Significance. If the CMIP6-fitted distributions are faithful representations of the true conditional distributions of the EPI process, the method would offer a useful extension of attribution techniques that explicitly incorporates temporal clustering and non-stationarity. The early-detection claim and the finding of no additional signal beyond mean warming would be of broad interest to the detection-and-attribution community.
major comments (2)
- [Likelihood ratio computation] The attribution statement rests on the premise that the probability distributions estimated from the CMIP6 hist-nat and hist ensembles accurately represent the true distributions of the EPI under each forcing (abstract; § on likelihood ratio). No validation against held-out data, cross-validation, or sensitivity tests to model bias in tail shape or Markov dependence parameters is reported; any systematic discrepancy directly biases the likelihood ratio and therefore the central claim.
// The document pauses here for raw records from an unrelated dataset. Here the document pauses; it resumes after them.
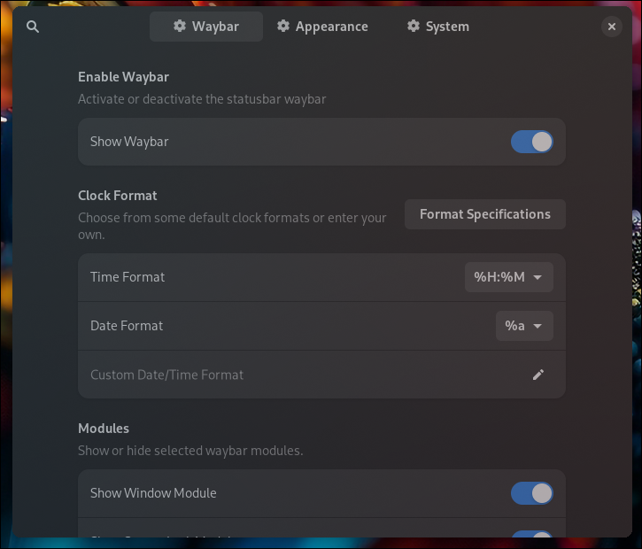Image resolution: width=642 pixels, height=549 pixels.
Task: Click the Time Format row label
Action: (x=128, y=277)
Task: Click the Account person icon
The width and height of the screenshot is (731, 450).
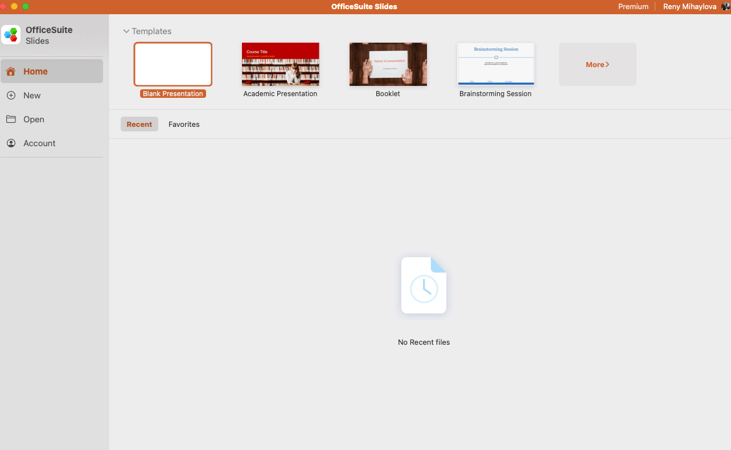Action: click(x=11, y=143)
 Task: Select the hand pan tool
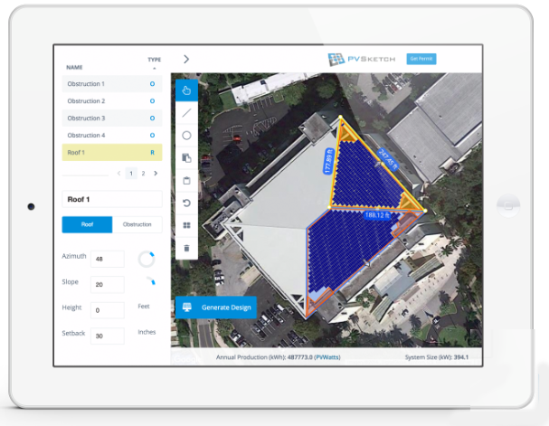[x=186, y=90]
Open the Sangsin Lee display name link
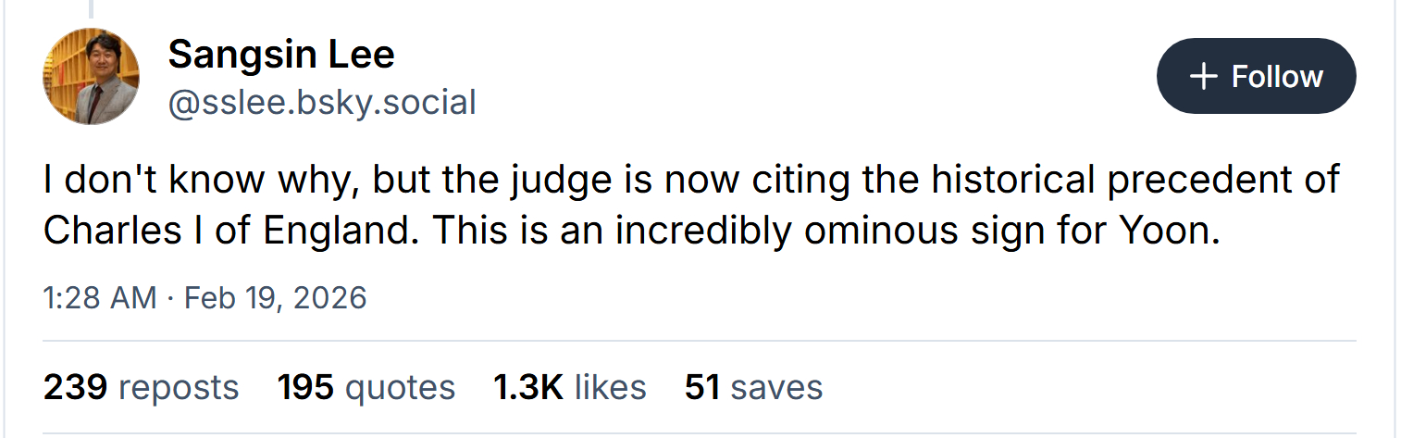The image size is (1401, 438). 280,56
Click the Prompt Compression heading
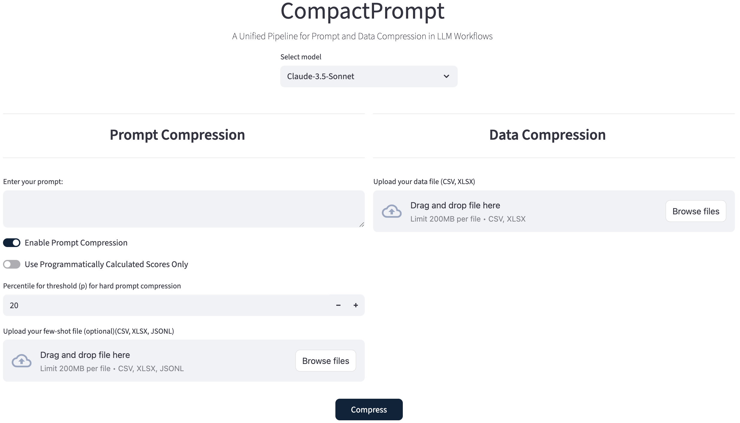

- [Results on mean-warming removal] The additional test that removes mean warming and reports no residual signal in temporal dependence or extreme-value shape (abstract) inherits the identical requirement that the CMIP6-fitted distributions faithfully capture the conditional process; without evidence on this point the conclusion that there is 'no reliable signal apart from a general increase in temperature' cannot be assessed.
minor comments (2)
- [Abstract] The abstract states 'very strong evidence' but supplies no numerical likelihood-ratio values, confidence intervals, or error bars; these should be reported in the main text and abstract.
- [Methods] Notation for the non-stationary Markov process and the bivariate extreme-value dependence function should be defined explicitly with equation numbers in the methods section.
Simulated Author's Rebuttal
We thank the referee for their insightful comments on our manuscript. We address the major concerns regarding the validation of the CMIP6-fitted distributions below and outline planned revisions to strengthen the paper.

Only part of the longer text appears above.